--- SOURCE DOCUMENT ---

A court would say a company did not knowingly or willingly dispose of emails, that they just got purged organically, and I would dispute that saying that companies are calculated, fearful of accountability for their unethical & illegal actions, and in a sense committing fraud in anticipation of future fraud exposure. While it’s not known if Boston Scientific has a similar system to Johnson & Johnson it’s certainly worth a judge asking the company before ruling in their favor.

Employees must protect themselves from their employers if they are (or even thought to be) engaged in unethical and or illegal activity, and that includes keeping documents the company asks employees to destroy, all emails and hard drives.  If a company doesn’t have anything to hide then they shouldn’t have a problem.  Employees are also lied to under The Sociopathic Business Model™, and if that’s the case, regardless of company, employees owe it not only to themselves but to the patients who were harmed, by known or suspected unethical and or illegal corporate behavior, to come forward. Corporations who without shame, remorse, guilt, or accountability manipulated facts and chose to put profits before patients, will only be forced accountable if employees and patients working together to force accountability as a means to create positive change.

Corporate CEOs Demand that they be Tipped Off When a Whistleblower Reports their Crimes from New Economic Perspectives (2014). While Stevens’ RICO case against Boston Scientific isn’t technically a whistleblower case, the information she was wishing to preserve is in the spirit of a whistleblower.    I guess we should be thankful that she’s not a government employee, where they’d like whistleblowers to register, like sex offenders.

Shredding documents

Inconsistent & contradictory language to action demonstrates tactics from The Sociopathic Business Model™

Boston Scientific felt ambushed by the plaintiff’s motion for an expedited hearing on the preliminary injunction because they filed without notice to the company.  Ummm lemme get this straight, Boston Scientific wanted a heads up, so they could possibly wipe away evidence before they were made to hand over evidence about the accusations of smuggling counterfeit plastic back into the country for the production of their mesh?  Yes, that’s inconsistent & contradictory to the way lawsuits work.  Oh, and it’s important to note that Chevron Phillips, a resin manufacturer, previously sold to Boston Scientific, but decided in 2011 to stop selling to them.

--- ENTRIES PROVIDED ---

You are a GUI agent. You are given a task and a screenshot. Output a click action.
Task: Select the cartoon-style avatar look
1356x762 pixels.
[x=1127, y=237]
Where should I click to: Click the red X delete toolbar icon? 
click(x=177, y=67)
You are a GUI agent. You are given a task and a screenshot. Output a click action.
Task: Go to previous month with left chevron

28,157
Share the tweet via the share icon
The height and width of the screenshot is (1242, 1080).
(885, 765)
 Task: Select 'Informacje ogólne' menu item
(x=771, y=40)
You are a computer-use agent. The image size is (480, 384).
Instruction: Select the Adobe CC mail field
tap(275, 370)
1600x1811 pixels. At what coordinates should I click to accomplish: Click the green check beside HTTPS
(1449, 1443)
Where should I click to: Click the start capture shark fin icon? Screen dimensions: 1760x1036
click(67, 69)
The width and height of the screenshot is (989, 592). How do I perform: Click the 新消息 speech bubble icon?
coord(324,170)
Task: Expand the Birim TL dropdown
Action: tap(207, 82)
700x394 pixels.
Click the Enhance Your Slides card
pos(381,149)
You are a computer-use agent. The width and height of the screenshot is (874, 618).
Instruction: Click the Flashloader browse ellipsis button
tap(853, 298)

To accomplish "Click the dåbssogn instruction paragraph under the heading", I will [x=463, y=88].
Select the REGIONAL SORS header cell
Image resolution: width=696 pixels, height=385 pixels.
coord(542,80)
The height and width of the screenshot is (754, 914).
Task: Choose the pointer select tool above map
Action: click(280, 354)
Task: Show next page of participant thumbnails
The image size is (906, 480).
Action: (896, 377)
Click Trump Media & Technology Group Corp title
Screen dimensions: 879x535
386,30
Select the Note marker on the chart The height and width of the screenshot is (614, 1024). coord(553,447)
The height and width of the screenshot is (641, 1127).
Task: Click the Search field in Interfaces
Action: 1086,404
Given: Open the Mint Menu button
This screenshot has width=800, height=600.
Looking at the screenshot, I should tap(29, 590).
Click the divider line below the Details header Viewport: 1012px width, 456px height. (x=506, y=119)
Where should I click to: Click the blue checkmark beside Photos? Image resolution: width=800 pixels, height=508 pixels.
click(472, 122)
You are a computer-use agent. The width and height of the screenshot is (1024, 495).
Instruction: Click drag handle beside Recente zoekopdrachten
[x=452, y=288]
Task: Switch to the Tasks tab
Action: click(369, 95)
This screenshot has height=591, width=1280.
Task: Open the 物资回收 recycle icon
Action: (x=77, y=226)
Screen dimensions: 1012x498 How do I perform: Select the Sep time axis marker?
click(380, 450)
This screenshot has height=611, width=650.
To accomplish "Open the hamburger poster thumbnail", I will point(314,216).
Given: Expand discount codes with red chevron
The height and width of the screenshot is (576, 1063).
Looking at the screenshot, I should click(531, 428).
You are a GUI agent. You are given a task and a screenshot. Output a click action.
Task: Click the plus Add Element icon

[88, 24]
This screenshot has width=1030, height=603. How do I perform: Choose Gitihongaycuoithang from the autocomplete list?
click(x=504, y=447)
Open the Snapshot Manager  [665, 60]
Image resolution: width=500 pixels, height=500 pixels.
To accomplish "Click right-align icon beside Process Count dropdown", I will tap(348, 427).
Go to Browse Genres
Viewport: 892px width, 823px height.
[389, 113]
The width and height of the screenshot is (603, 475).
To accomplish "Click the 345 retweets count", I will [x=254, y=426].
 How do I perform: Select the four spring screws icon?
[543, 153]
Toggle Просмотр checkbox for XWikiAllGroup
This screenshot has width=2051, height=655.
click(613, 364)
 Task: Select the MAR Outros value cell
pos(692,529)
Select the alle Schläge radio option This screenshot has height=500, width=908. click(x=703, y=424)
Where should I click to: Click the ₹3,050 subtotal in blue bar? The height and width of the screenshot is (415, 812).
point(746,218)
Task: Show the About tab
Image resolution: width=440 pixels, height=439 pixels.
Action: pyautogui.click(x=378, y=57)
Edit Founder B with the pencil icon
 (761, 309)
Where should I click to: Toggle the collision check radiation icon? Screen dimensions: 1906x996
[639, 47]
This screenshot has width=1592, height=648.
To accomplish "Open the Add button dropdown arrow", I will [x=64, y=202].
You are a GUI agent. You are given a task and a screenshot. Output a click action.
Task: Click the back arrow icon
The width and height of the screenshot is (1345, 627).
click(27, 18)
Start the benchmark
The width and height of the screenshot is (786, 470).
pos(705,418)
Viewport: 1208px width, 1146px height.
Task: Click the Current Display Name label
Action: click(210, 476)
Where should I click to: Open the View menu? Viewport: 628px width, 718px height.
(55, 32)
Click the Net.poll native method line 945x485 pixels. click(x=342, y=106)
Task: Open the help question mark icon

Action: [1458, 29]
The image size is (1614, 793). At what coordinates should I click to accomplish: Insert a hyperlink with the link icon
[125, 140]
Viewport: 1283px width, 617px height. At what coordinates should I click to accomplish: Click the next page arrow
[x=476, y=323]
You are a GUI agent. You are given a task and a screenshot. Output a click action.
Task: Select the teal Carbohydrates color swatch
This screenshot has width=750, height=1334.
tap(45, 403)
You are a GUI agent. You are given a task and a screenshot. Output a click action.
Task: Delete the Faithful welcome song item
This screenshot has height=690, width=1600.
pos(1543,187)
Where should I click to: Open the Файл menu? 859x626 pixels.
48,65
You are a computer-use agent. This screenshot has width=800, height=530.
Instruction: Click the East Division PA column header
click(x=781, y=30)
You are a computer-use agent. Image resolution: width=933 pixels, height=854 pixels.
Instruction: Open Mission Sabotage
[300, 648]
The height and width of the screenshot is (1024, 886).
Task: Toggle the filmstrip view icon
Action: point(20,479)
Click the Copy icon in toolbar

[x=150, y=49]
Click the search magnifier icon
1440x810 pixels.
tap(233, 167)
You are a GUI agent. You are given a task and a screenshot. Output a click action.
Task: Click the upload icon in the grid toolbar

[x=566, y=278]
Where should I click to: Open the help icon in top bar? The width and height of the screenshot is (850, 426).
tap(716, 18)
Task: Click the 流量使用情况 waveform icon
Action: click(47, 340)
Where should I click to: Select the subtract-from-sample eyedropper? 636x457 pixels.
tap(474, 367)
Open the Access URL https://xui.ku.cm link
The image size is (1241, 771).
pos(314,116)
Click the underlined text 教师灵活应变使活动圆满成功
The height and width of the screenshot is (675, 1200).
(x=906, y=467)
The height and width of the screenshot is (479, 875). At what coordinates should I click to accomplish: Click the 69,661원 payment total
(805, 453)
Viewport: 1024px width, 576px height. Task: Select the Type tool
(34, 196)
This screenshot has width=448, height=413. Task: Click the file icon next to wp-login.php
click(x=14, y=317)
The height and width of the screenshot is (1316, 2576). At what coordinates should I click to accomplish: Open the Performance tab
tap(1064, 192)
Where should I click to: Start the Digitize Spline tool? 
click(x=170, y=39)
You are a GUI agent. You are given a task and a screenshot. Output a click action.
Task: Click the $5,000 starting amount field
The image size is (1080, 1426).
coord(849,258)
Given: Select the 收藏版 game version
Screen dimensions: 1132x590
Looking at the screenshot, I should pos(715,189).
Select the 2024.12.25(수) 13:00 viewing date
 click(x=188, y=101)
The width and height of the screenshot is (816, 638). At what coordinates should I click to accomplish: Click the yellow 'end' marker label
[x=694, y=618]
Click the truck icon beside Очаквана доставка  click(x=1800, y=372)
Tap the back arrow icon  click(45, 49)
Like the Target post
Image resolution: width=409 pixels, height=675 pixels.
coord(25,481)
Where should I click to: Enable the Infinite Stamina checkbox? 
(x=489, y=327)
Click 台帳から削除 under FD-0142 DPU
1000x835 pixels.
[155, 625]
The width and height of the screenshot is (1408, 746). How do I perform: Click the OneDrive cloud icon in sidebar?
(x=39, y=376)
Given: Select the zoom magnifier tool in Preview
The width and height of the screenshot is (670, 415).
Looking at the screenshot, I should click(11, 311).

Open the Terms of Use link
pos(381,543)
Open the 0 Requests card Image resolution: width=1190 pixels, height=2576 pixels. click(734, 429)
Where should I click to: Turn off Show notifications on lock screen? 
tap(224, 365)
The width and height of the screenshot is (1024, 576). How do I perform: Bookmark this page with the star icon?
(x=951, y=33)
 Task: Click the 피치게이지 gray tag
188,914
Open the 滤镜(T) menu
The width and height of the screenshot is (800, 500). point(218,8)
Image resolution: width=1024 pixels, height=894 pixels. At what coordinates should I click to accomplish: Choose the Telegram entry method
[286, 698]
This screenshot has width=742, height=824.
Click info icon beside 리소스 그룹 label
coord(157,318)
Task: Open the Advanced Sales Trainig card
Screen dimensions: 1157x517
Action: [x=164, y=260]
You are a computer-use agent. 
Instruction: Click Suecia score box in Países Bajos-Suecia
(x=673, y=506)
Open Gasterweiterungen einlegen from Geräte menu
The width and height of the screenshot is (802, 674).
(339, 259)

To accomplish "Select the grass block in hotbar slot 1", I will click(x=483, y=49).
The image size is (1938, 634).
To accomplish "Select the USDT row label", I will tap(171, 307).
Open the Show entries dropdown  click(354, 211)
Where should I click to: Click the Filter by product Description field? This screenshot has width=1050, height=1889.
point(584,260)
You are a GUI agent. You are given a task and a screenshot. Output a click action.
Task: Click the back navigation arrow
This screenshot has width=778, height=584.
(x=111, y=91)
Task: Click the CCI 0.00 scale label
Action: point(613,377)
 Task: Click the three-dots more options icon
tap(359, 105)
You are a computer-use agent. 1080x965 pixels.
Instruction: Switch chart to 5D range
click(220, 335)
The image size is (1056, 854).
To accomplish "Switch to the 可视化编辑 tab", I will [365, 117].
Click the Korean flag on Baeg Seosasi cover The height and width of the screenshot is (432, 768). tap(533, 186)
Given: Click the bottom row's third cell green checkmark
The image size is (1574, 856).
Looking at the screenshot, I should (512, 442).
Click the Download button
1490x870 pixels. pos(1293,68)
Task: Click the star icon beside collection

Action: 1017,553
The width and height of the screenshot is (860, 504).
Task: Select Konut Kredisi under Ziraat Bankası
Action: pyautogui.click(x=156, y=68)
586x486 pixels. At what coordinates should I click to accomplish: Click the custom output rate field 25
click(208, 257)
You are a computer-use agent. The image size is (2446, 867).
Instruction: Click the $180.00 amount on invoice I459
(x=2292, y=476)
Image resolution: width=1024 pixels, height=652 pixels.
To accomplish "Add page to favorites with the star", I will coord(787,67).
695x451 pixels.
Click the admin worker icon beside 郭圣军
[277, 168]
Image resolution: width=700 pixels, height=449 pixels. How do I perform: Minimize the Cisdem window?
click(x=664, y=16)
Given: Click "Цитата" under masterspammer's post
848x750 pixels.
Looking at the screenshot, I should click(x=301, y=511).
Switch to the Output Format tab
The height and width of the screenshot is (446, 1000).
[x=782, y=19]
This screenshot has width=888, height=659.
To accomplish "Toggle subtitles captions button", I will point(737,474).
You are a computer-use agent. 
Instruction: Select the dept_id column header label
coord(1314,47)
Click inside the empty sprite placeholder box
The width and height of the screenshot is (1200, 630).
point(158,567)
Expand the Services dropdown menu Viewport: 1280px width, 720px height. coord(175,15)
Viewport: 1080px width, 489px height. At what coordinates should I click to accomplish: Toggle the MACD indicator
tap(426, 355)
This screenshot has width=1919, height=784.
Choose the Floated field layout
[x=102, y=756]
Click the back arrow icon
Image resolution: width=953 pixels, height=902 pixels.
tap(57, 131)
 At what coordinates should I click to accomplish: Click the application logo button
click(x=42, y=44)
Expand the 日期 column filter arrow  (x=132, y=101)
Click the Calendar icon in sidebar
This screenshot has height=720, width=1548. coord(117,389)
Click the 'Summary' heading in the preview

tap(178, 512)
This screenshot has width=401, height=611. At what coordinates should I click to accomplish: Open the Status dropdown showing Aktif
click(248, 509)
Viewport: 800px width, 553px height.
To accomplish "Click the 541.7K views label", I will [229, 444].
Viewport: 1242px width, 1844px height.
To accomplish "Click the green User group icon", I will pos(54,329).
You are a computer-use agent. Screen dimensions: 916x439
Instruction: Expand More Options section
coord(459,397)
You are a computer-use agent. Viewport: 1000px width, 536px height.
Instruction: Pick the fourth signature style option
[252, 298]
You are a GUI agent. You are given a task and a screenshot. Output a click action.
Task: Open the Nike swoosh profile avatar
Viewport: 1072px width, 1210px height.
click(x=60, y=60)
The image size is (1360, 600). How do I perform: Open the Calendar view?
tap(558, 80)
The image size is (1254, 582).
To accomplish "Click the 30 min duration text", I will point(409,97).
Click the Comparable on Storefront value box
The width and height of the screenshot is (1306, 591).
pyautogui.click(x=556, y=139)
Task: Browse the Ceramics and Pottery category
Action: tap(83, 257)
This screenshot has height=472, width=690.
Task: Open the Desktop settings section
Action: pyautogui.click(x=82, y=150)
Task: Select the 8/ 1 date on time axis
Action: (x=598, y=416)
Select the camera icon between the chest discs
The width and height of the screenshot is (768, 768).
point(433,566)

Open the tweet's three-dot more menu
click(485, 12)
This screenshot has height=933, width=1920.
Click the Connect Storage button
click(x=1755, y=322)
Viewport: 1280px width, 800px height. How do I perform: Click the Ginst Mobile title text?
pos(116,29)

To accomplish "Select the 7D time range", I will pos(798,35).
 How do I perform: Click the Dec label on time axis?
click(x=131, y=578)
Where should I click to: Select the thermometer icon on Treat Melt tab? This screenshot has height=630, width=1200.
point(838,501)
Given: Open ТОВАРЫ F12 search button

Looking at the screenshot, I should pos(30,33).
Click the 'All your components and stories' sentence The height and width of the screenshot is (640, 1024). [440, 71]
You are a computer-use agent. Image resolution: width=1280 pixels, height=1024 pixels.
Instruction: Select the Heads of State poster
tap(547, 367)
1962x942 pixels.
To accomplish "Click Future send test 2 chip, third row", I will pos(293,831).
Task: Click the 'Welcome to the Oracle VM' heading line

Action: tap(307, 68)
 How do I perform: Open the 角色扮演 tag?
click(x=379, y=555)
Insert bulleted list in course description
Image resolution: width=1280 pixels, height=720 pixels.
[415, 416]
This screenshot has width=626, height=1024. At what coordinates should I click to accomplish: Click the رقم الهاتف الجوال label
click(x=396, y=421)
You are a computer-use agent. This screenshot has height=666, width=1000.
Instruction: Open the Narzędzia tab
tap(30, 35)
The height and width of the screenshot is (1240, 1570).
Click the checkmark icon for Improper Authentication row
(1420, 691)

---

# EXERCISE PROMPT:
Decide whether each statement agrees with the text on Boston Scientific, answering yes or no and quoting the deciding words from the text. 1. Chevron Phillips stopped selling to Boston Scientific in 2011. 2. Stevens' RICO case against Boston Scientific is technically a whistleblower case. 3. Boston Scientific is known to have a system similar to Johnson & Johnson's.

# YOUR RESPONSE:
1. Yes: "Chevron Phillips, a resin manufacturer, previously sold to Boston Scientific, but decided in 2011 to stop selling to them."
2. No: "Stevens’ RICO case against Boston Scientific isn’t technically a whistleblower case"
3. No: "it’s not known if Boston Scientific has a similar system to Johnson & Johnson"